The Deputy blew out a breath and looked at her partner. “I am painfully aware of that now, ma’am.”

“I checked with the brass. Captain said we deal with it for now, contact LAPD later and pass it off if they want.” Vinny’s tone of voice matched the annoyed expression he wore.

“Alright, fine. Anything else Brooks?” She asked, trying to mimic her partner’s tone.

“Ma’am, Shuster did indicate to me the owners of the Asian market were here before her. She says they get here at dawn and are always here before her. However, Ma’am, the dumpster appears to block the view from their side, they probably never saw the body when they got here.”

“Probably, but we’ll need to confirm one way or the other.” She squatted down closer to the corpse. “Alright then, lets get this party started, shall we? ETA on the crew?” She glanced at her watch and noted the time being 6:48 a.m.

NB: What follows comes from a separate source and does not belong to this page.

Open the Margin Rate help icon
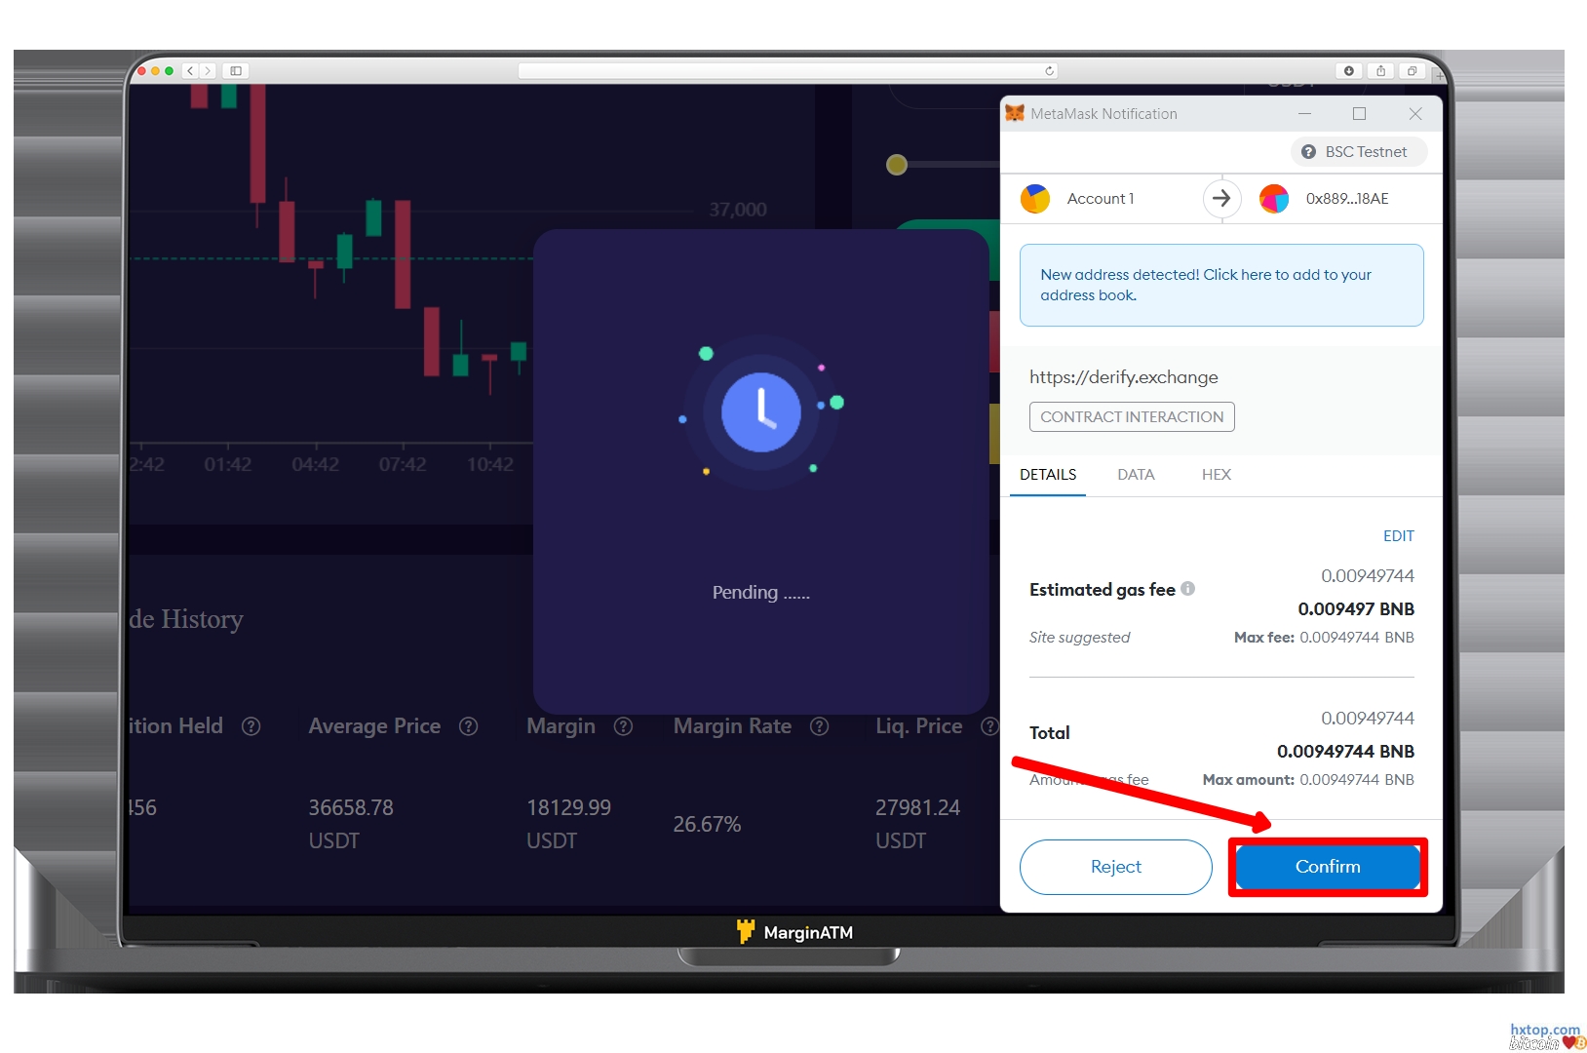The width and height of the screenshot is (1587, 1053). click(x=820, y=726)
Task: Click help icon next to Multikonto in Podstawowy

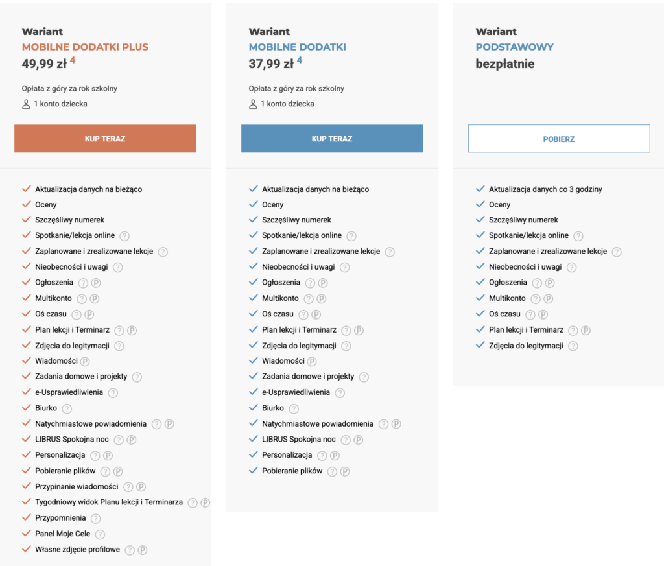Action: click(536, 299)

“Should be here in a few.” Vinny replied as he donned his own gloves. “They got the buzz when I did. This girlie got one serious working over, and it wasn’t done here, that’s for sure. I’m not seeing one speck of blood anywhere besides whats on her and even that ain’t much.” As two more deputies arrived on scene Vinny immediately proceeded to bark various orders at them and then instructed Deputy Brooks to get statements from the Asian market proprietors. It was highly unlikely the market people saw or noticed anything. No one had even bothered to peek out their back door to notice it was a crime scene. Lou had learned very early on as a rookie that there were two kinds of people in this world, those who would go out of their way to do anything they could to help, and those that couldn’t be bothered to pee on you if you were on fire, dancing a jig smack in front of them. In this neighborhood she expected you were going to find more of the latter then the former.

While her partner walked methodically over the area, Lou leaned over the body and looked closely. Head to toe the girl was covered with dozens upon dozens of lacerations ranging from less than one to ten inches long. Some of the slices were clean, almost surgical while others were jagged and rough. The wound that stood out the most, however, was the gouge across the throat. It appeared as though someone had literally tried to rip her throat out. While scanning the injuries to the arms she could clearly make out track marks between and beneath the slices. “She’s a junkie.” Lou noted aloud so her partner was apprised. “Long time user by the tracks.”